Exercise data →
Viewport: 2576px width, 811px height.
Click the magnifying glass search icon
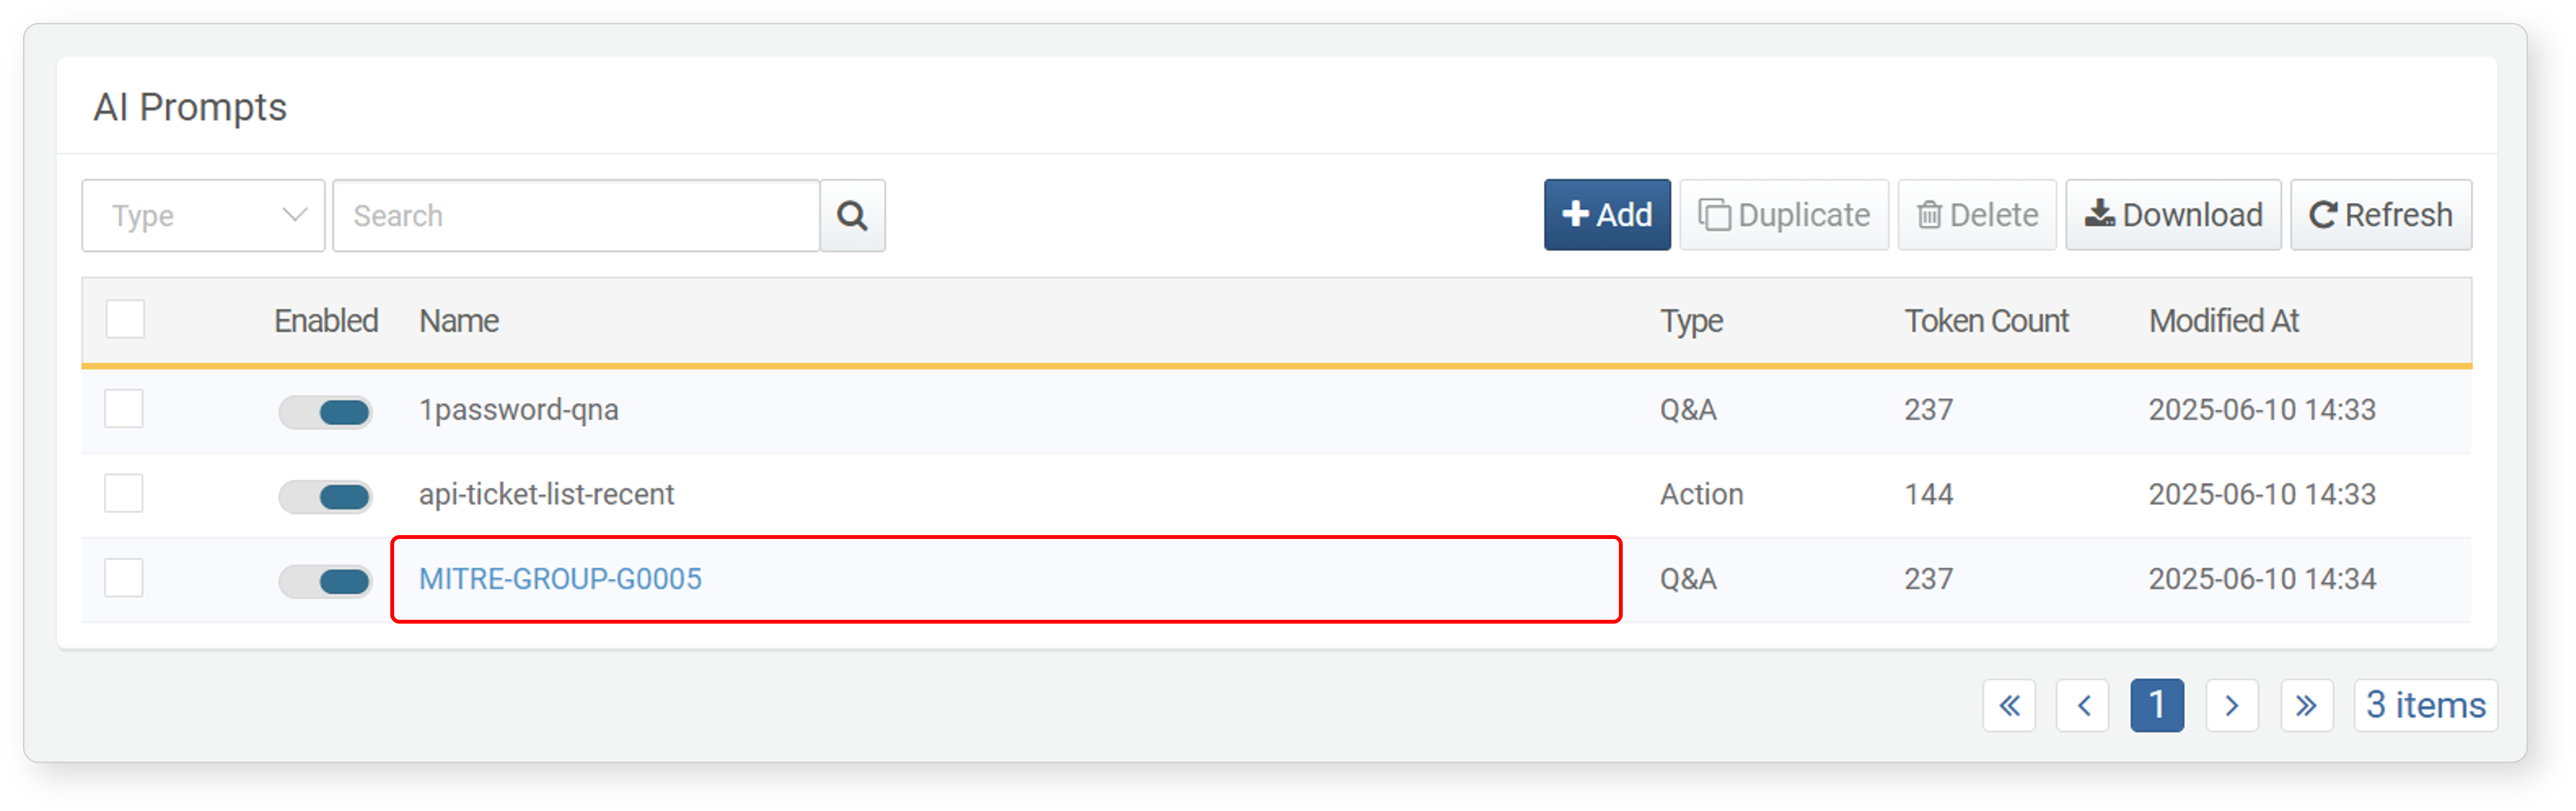pyautogui.click(x=852, y=215)
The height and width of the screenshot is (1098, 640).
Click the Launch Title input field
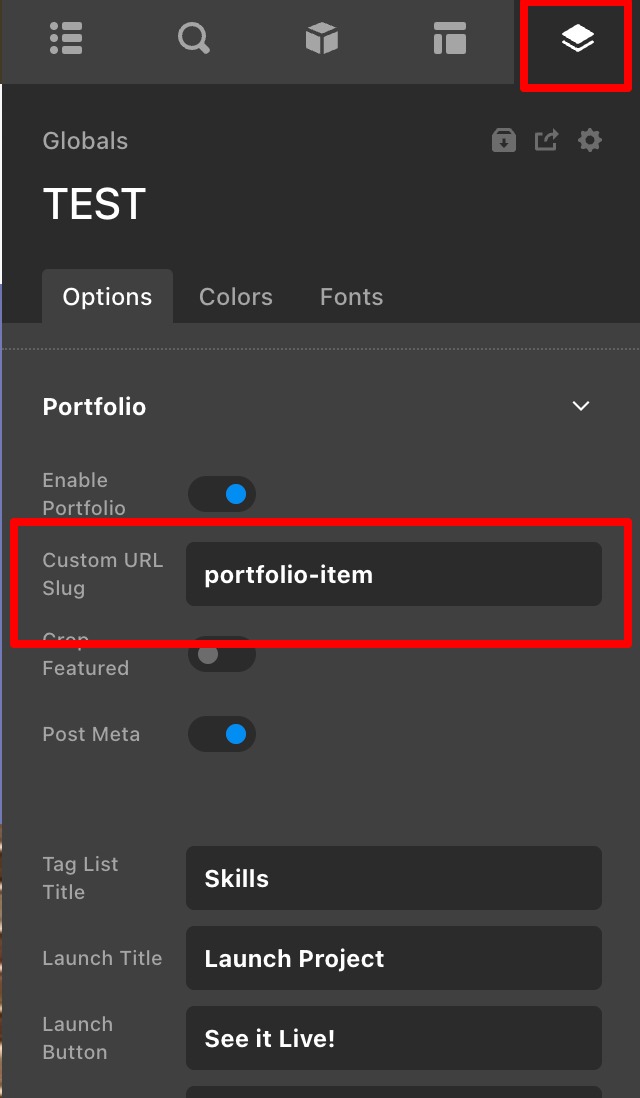pyautogui.click(x=394, y=958)
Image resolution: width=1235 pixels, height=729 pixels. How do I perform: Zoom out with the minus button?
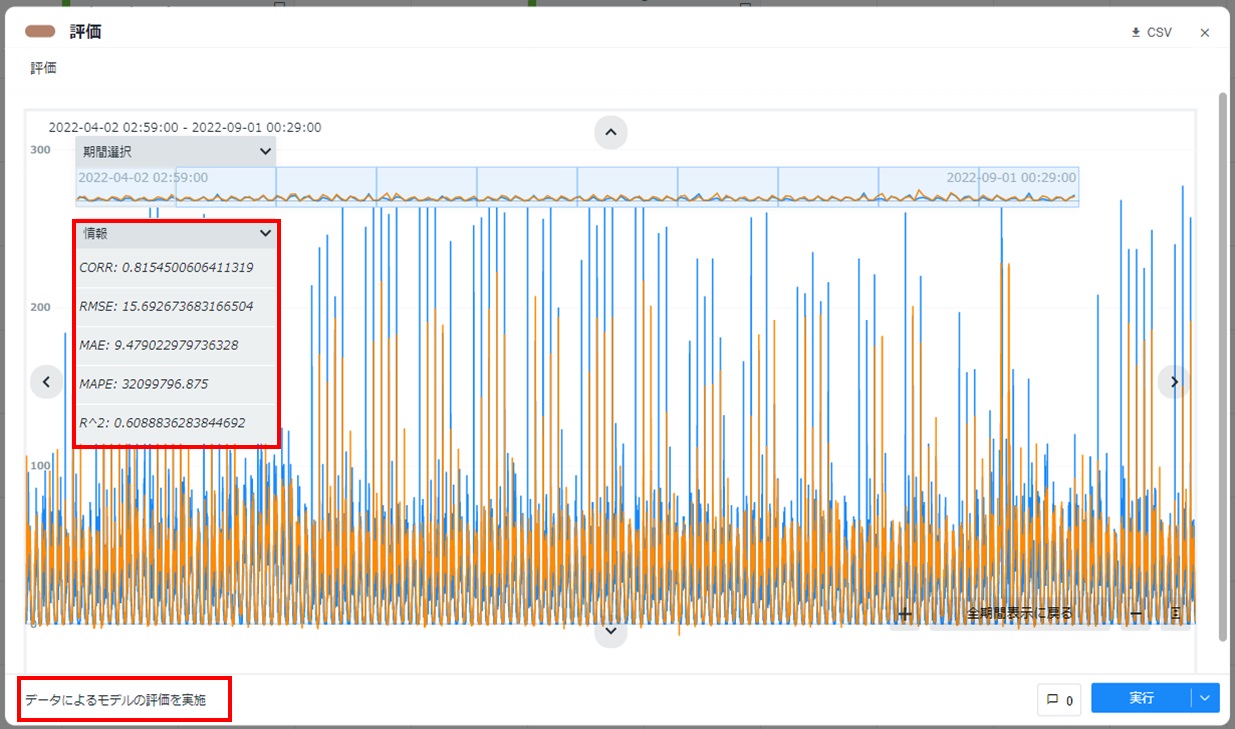point(1136,614)
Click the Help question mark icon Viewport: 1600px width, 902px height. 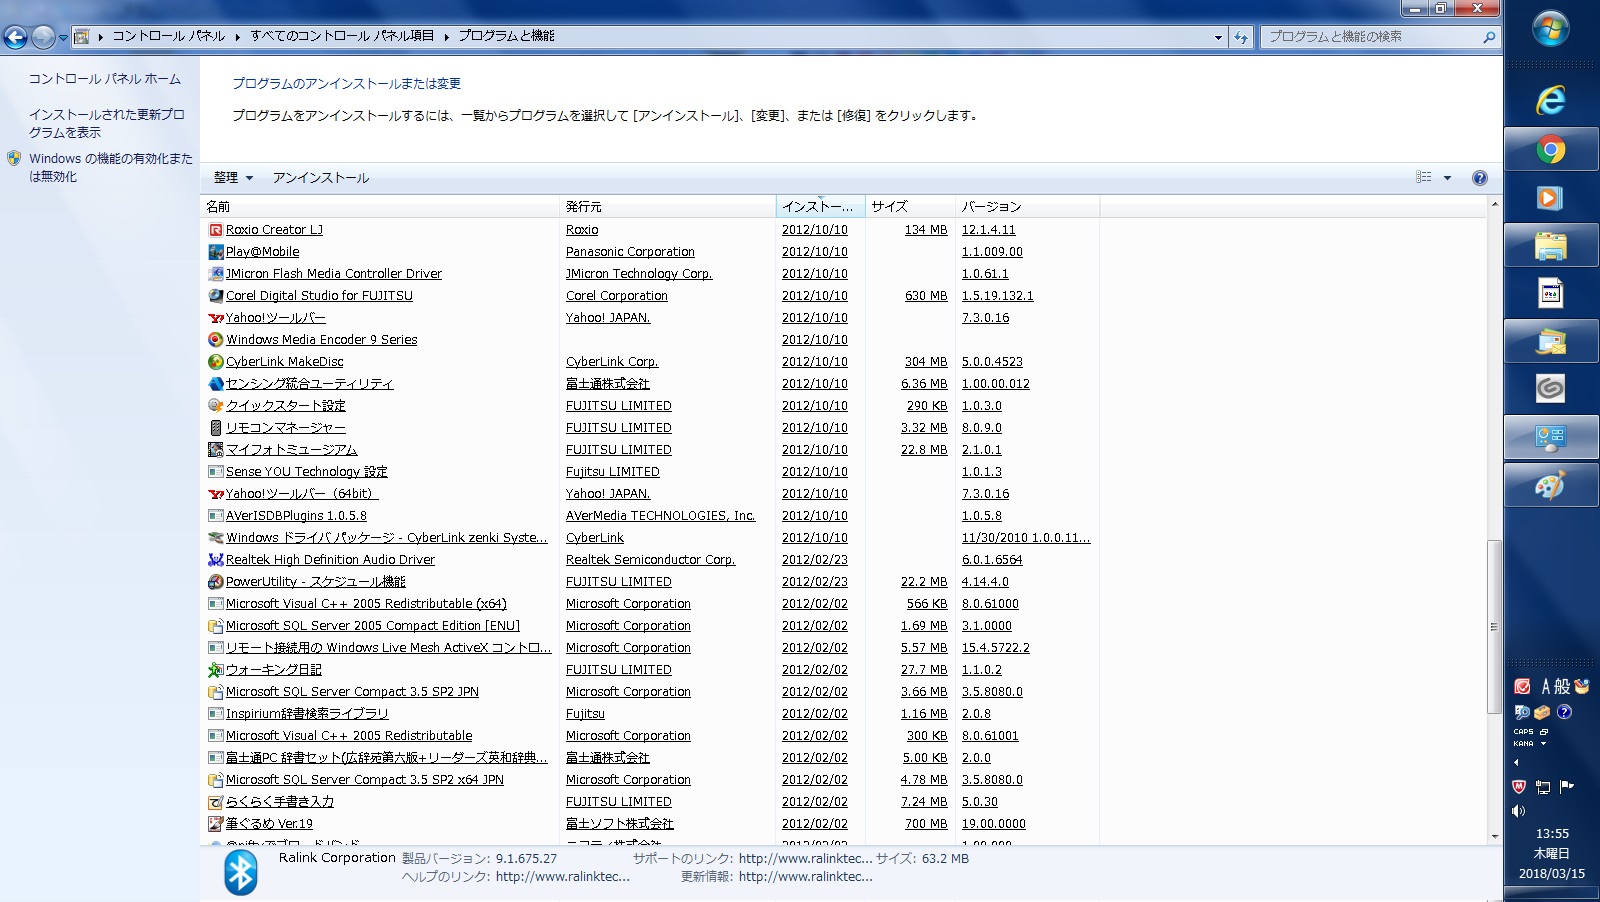1479,178
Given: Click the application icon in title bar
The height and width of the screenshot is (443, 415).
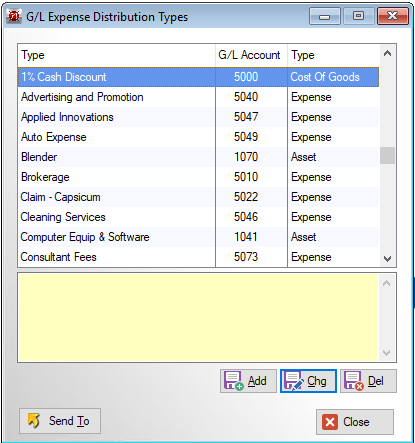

Instructions to follow →
Look through the entries. Copy out each line with "screenshot" in it.

Expected answer →
The height and width of the screenshot is (1098, 640).
The height and width of the screenshot is (443, 415).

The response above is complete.